Organisasi Siaga 98 menilai perubahan tersebut seharusnya tidak hanya dipandang sebagai penyesuaian tata kelola anggaran, tetapi juga menjadi kesempatan untuk memperkuat desain kelembagaan BGN agar lebih efektif dalam menjalankan tugasnya.
“Pemerintah perlu menerbitkan Peraturan Presiden (Perpres) baru yang secara khusus mengatur penguatan kelembagaan BGN.” ujar Hasanuddin, Koordinator SIAGA 98, dilansir Sabtu (8/8/2026).
Dengan landasan regulasi yang lebih jelas, BGN diharapkan mampu menjalankan mandatnya secara lebih fokus dan berkelanjutan.
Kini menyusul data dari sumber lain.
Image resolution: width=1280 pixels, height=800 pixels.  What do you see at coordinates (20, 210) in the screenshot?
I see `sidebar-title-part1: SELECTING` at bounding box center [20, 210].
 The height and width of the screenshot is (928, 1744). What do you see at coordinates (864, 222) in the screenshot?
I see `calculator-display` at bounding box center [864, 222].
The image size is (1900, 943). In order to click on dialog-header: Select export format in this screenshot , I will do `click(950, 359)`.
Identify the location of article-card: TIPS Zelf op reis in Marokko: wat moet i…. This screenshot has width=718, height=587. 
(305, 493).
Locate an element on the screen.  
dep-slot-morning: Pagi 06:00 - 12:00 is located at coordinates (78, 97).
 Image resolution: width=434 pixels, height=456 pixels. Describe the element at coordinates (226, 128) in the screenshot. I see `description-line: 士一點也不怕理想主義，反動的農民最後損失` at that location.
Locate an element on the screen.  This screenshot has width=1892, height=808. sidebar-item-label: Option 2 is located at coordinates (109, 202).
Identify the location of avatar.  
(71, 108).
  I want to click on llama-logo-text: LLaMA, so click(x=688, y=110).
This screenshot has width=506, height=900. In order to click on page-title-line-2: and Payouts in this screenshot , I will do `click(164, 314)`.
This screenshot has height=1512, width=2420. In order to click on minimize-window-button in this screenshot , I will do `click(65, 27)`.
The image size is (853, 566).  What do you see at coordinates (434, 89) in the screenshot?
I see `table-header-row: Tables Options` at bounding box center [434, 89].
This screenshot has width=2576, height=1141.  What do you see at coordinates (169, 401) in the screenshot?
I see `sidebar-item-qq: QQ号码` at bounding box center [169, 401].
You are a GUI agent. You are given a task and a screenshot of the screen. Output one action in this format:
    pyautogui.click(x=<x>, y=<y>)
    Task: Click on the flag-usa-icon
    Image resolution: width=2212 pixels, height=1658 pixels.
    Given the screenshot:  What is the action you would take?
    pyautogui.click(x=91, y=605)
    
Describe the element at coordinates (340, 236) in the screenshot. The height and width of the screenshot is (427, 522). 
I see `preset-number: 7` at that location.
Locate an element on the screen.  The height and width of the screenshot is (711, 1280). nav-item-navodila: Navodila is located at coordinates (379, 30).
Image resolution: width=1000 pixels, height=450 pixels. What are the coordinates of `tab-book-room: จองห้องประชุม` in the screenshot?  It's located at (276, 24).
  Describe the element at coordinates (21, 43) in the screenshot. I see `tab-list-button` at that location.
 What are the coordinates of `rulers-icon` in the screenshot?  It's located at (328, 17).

Siaga 98 mengusulkan agar BGN dikembangkan sebagai badan yang mandiri dengan fokus utama pada percepatan penanganan stunting serta peningkatan status gizi peserta didik.
Untuk mendukung efektivitas pelaksanaan program di daerah, BGN juga dinilai perlu membentuk struktur kelembagaan hingga tingkat provinsi sehingga koordinasi dan pengawasan dapat berjalan lebih optimal.